======== Information shown
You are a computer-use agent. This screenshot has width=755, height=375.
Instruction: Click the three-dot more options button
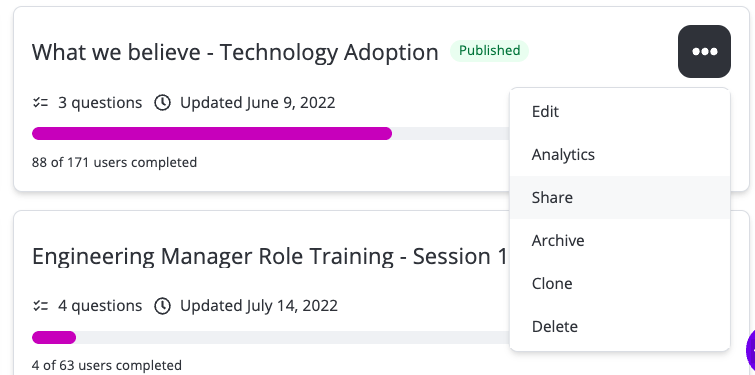pos(704,52)
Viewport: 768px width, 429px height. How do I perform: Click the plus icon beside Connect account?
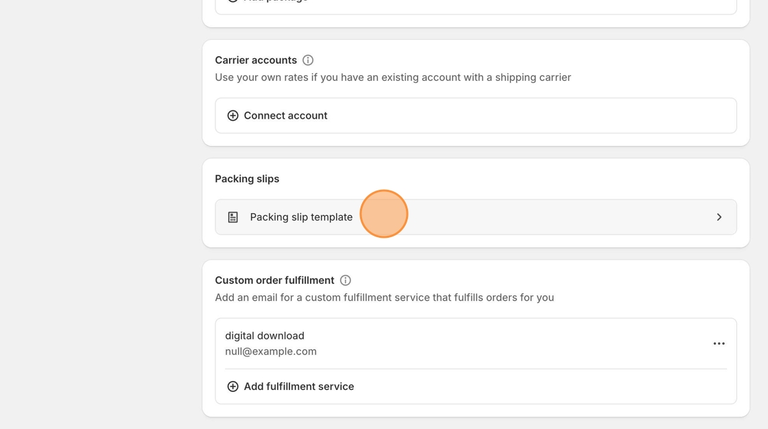tap(233, 116)
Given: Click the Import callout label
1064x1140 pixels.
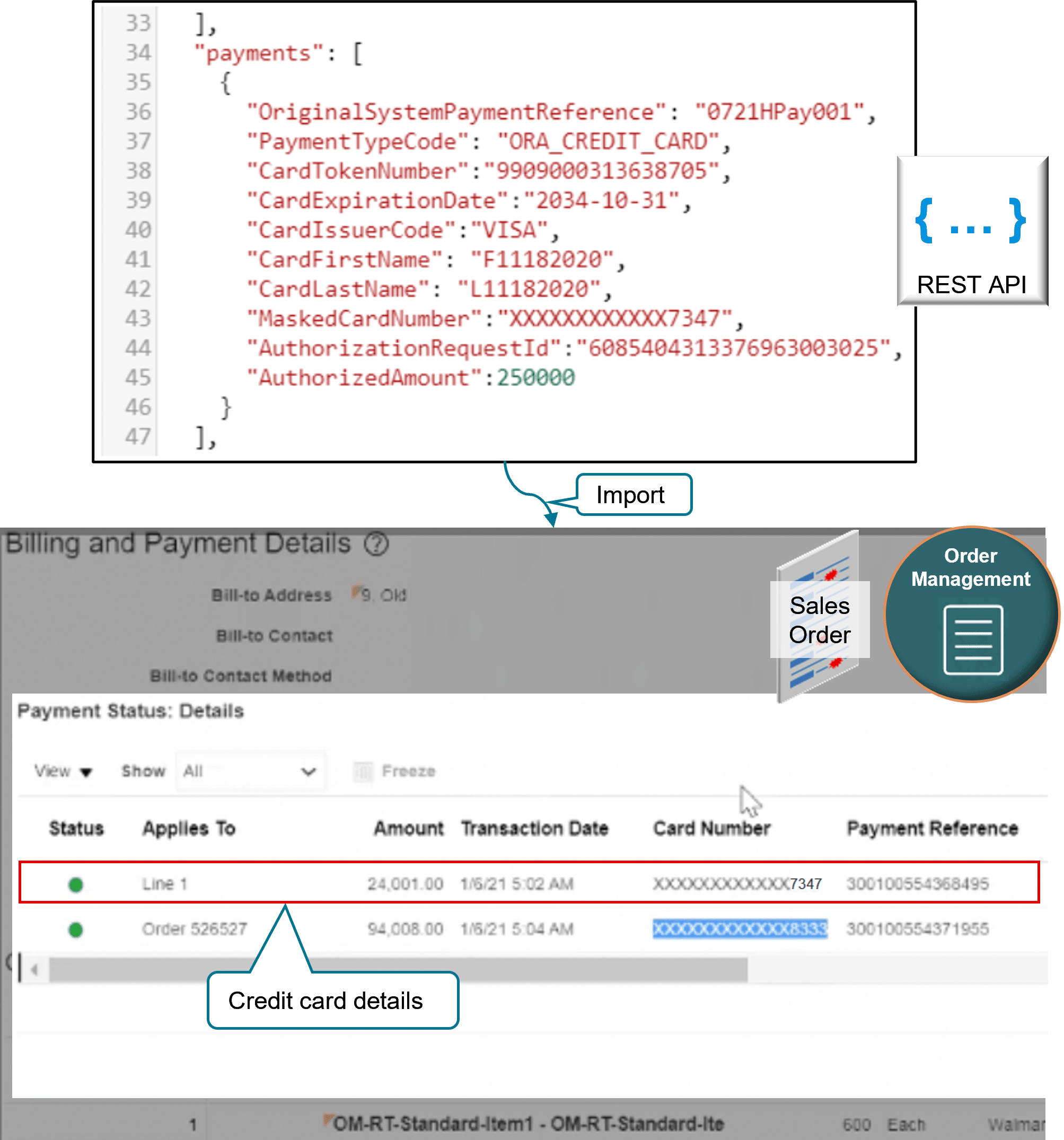Looking at the screenshot, I should point(633,495).
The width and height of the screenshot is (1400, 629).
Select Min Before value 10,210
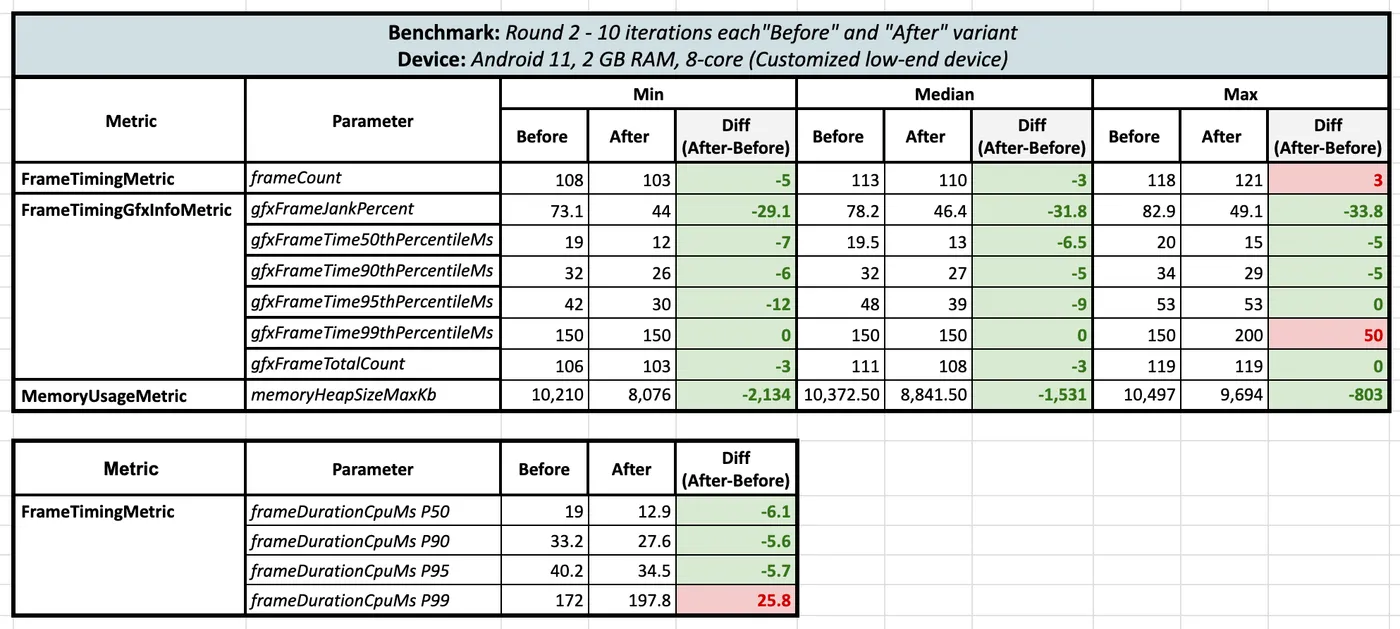pyautogui.click(x=542, y=395)
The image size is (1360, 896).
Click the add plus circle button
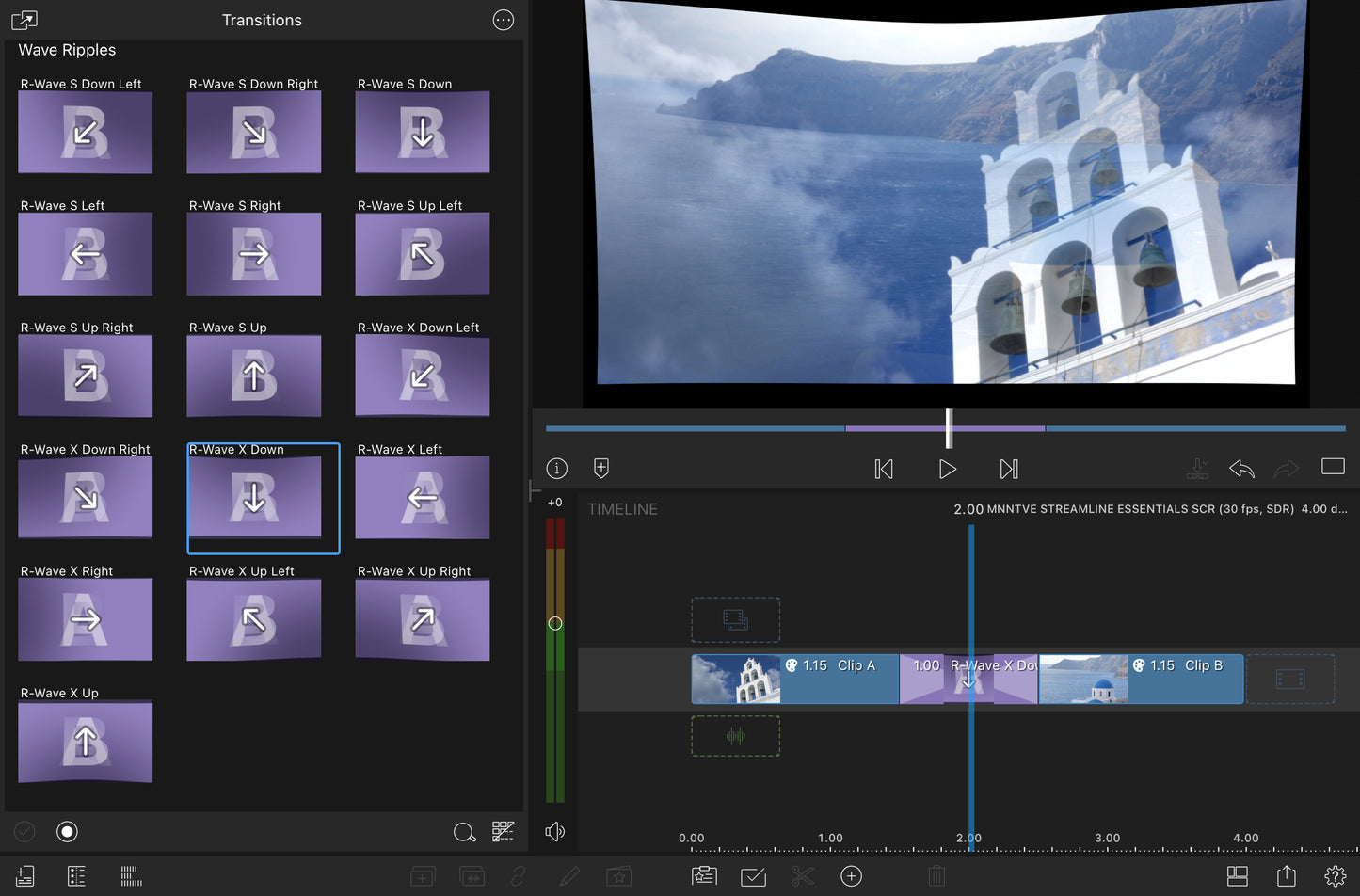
================
# [Task prompt]
Leaving the pictures out, give again word for word each line from the one holding "Given: Click the Import callout label" through the end of the records.

# [Response to this task]
Given: Click the Import callout label
1064x1140 pixels.
Looking at the screenshot, I should point(633,495).
The width and height of the screenshot is (1400, 629).
Select Min Before value 10,210
pyautogui.click(x=542, y=395)
The image size is (1360, 896).
Click the add plus circle button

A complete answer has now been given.